Receipts for deductible expenses get saved as PDFs to a folder in my sidebar. Then I delete the email.

File management

I like to keep two Finder windows in Mac’s column view, stacked one on top of each other. This allows me to find a file and file it in its destination folder more quickly. This is super helpful when resizing images for my website, for example.

Three navigational shortcuts:

  • For switching between studio, professional practices, and day-job work: I keep multiple tabs in each Finder window open. This helps me switch quickly and pick up where I left off. It’s a little like the beauty of having a studio (or a dedicated studio table) where you can leave your messy work-in-progress, as opposed to clearing the table for dinner and then setting up your art project again.
  • For quickly accessing active projects: I also put folders for active projects in the sidebar. For example, when I’m working on an application for an art competition, I’ll put the folder there, even if it’s just for a few days.
  • For quickly accessing current projects: Alternatively, I make aliases of current project folders, and put them in a folder called “_Current Projects.” (I use an underscore at the start of names for folders I want to keep at the top of a list.)

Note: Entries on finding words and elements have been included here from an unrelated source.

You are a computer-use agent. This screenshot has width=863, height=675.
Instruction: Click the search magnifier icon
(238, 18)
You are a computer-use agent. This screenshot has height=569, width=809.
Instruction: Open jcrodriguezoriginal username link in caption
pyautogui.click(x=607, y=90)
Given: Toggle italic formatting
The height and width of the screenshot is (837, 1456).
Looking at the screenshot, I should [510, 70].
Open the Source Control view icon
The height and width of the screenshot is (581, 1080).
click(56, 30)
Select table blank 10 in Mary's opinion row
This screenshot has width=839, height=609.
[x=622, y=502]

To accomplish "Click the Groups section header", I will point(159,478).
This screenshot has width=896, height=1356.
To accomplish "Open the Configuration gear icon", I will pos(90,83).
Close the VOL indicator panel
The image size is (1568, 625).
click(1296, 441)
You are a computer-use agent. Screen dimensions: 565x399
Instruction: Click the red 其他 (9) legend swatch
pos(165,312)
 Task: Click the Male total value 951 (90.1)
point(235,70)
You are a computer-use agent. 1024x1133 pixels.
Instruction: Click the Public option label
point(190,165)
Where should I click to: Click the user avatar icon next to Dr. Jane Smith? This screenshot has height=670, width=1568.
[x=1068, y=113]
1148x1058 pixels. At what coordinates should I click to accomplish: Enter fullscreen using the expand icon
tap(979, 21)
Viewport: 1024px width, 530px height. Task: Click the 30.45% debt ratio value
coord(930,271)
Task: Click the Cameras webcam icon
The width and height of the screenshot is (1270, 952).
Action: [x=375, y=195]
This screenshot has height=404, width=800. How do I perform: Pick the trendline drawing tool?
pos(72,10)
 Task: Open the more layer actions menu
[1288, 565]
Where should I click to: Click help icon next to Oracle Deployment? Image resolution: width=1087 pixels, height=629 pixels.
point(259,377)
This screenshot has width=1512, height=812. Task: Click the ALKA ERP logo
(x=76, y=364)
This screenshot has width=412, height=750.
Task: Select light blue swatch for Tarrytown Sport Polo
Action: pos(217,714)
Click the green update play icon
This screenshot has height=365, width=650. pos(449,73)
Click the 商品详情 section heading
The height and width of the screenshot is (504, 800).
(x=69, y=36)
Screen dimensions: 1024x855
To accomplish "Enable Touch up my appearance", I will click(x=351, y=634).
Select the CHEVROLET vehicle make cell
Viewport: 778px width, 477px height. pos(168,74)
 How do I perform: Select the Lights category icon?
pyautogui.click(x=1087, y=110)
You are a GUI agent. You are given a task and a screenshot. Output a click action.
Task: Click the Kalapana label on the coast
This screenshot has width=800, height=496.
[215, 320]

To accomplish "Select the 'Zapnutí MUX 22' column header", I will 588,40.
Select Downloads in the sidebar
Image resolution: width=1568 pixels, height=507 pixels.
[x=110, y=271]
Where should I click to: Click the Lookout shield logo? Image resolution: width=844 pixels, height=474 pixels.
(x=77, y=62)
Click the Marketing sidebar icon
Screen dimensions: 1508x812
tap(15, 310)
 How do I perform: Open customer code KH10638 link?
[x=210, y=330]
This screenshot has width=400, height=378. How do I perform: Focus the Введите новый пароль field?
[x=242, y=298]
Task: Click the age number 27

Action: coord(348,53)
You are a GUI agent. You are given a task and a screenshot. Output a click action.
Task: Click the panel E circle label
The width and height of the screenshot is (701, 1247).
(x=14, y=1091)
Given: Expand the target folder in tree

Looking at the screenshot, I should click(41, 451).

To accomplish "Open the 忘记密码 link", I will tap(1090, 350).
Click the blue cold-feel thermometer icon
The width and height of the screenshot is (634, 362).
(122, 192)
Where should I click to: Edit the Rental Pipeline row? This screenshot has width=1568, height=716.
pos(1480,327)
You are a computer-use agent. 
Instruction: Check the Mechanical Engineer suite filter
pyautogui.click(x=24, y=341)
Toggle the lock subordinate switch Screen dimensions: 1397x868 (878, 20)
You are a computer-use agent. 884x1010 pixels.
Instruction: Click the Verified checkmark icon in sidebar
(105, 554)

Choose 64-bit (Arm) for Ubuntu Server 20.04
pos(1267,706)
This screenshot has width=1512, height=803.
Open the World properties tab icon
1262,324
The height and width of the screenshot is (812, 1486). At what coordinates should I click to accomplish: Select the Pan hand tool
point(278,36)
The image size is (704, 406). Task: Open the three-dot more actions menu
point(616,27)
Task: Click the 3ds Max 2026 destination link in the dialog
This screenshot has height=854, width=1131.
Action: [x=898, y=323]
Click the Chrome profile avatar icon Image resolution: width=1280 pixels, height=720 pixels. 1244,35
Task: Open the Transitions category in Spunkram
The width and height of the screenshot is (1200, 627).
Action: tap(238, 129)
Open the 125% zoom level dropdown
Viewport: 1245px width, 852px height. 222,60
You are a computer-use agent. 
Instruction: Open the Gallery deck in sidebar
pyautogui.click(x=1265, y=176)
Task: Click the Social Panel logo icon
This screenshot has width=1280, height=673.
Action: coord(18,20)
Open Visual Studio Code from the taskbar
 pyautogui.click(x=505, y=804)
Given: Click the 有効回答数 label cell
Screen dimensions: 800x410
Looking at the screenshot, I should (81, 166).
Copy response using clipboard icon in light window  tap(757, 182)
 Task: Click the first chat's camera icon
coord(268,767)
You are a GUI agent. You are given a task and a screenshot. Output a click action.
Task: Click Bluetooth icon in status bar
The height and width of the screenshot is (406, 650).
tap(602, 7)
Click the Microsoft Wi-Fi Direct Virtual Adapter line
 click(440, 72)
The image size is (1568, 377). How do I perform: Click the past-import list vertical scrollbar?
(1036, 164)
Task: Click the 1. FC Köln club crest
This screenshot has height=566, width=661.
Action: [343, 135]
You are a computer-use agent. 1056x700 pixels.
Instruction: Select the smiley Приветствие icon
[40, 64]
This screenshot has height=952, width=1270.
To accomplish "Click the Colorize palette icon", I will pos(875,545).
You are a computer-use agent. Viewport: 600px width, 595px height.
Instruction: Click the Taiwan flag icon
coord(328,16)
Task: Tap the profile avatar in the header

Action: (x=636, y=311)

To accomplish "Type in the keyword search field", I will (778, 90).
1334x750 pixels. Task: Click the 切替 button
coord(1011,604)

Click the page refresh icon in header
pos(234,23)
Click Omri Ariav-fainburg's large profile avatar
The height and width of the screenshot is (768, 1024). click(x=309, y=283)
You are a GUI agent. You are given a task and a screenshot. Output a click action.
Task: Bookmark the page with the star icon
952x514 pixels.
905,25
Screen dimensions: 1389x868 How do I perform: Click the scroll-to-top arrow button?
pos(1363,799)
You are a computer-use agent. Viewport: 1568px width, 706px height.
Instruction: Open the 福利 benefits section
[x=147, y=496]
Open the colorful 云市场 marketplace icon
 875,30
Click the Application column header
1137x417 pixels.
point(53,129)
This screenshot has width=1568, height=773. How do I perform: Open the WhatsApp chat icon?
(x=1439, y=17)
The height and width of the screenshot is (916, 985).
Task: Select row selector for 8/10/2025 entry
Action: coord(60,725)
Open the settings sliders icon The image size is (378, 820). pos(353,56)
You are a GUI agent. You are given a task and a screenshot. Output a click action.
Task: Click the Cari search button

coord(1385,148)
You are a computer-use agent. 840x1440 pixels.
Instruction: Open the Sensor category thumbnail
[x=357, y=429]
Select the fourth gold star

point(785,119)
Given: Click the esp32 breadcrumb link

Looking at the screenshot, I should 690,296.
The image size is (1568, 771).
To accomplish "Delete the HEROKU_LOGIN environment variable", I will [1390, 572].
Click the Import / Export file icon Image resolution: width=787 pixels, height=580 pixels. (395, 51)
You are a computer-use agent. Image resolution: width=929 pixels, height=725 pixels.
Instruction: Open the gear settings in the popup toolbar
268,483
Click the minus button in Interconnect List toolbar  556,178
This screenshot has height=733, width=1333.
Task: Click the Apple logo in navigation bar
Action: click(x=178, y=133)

Naming conventions for files and folders

I use multiple strategies to make sense of all my files:

  • Project code. I try to assign every project a name or code, and then start the file name of every digital art file with that. This makes it much easier when searching for files.
  • Iteration number-letter system. When I work on digital art files, I iterate a lot. Saving lots of versions forces me to save often, keep earlier options, and have recent back-ups in case a file gets corrupted (especially true when working on large PSDs!). To make sense of all of these, I use a number followed by a letter, (“1a,” “1b,” “2a,” etc.) The number usually refers to the design round, the letter usually refers to a variation, like the same design in different colors.
    • I never name anything “final.” When you use that system, if you have to change that file, and then have to name it “final-final,” or “final-2,” and then what’s the point?
    • I just keep every previous version in a “_Drafts” folder, and the one most recent file outside of that drafts folder. That, plus the iteration code, means it’s always clear what’s the most recent file.
  • Pixel dimensions. For any file saved for the web, I append the pixel dimensions, width x height (example: ACB8j-AnnieYee-p3-01a-889×1080) to the end of the file name. This is much more descriptive and useful than “-web” or “-small.” In web design, dimensions are always width first, then height (though it’s reversed in art handling).
  • YYYYMMDD. Starting names with the date in an 8-digit code keeps files or folders chronological and easier to search. I use this for folders for exhibitions, for example, for receipt PDFs, Google Drive folders, etc.
  • 01, 02, 03. Another way to keep folders tidy is to start the name of sub-folders with numbers, so they stay in the order of a process. For example, if you have different files from different stages in a process, you might have folders named “01 Text content,” “02 Image references,” “03 Digital mock-ups,” “04 Scans,” “05 Composite PSDs,” “06 JPGs.”

Image management

For my photo documentation, I keep the source/raw files in a projects folder. Then after I make my selections, I copy and rename them, and place them in nesting folders that looks basically like this:

Documentation > Projects > YYYY Project name > Artwork Name--[pixel-dimensions].[file extension]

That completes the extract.